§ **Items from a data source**
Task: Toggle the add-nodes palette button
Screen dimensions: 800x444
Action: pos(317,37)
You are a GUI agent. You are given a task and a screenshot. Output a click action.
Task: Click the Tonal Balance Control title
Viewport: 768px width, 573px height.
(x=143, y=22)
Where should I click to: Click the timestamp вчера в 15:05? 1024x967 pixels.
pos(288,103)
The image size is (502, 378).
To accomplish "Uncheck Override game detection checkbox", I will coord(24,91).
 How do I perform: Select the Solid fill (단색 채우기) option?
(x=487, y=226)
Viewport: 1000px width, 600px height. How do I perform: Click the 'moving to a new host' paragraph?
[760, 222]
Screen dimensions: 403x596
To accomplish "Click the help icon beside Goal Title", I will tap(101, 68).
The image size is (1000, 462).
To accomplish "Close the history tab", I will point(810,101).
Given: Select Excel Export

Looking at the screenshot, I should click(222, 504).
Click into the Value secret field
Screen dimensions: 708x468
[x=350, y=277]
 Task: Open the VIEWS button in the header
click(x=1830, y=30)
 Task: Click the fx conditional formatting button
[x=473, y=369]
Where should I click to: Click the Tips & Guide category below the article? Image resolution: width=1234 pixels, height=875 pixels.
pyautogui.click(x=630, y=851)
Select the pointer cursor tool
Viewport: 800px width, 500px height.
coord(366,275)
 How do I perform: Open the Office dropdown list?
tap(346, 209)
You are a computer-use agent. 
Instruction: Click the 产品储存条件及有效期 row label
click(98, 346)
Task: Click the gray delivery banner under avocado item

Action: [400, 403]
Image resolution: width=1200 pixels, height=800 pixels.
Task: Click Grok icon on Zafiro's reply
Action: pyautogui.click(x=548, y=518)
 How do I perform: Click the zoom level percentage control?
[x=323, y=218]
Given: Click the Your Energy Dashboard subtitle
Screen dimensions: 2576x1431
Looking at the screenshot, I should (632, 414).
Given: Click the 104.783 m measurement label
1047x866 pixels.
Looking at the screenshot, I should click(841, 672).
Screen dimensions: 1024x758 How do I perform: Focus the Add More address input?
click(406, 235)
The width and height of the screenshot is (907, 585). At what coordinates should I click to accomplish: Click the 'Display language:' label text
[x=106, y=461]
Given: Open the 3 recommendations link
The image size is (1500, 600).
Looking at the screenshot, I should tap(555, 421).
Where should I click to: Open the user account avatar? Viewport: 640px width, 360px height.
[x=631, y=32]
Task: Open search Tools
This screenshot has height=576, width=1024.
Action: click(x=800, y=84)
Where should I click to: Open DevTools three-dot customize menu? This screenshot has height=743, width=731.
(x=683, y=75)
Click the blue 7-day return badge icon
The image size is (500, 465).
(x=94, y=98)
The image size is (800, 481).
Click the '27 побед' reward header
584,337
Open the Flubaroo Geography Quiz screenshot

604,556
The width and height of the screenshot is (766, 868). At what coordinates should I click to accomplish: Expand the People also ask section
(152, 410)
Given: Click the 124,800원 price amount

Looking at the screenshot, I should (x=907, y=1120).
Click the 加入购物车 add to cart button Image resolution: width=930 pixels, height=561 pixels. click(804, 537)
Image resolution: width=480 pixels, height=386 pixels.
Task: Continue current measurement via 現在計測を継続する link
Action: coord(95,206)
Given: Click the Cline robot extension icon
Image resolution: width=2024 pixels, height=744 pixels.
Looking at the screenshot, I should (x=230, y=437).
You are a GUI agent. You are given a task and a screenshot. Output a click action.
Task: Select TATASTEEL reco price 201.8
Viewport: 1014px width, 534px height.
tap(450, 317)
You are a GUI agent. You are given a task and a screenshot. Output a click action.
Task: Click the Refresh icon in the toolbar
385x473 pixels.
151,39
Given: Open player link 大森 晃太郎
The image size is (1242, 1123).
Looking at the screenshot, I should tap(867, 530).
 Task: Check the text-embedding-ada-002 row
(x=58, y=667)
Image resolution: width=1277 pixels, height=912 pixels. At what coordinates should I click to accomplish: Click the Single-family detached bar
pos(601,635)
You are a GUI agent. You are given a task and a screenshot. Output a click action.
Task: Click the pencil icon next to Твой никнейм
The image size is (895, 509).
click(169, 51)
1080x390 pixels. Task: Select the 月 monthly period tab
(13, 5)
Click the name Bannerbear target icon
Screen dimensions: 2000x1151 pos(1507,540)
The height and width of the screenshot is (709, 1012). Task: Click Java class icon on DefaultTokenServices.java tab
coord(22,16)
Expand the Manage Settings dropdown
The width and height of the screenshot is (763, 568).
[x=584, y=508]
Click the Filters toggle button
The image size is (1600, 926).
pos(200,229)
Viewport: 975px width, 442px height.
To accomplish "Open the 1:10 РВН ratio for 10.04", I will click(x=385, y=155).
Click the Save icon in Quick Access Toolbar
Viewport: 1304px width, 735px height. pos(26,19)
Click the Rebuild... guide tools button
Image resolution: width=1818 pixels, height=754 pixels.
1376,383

§ **REQUIRED ACTION**
Which lines of the data contain "will"? Copy them all.

§ **RESULT OF THIS EXERCISE**
To accomplish "Uncheck Override game detection checkbox", I will coord(24,91).
To accomplish "Click the help icon beside Goal Title", I will tap(101, 68).
To accomplish "Close the history tab", I will point(810,101).
To accomplish "Open the 1:10 РВН ratio for 10.04", I will click(x=385, y=155).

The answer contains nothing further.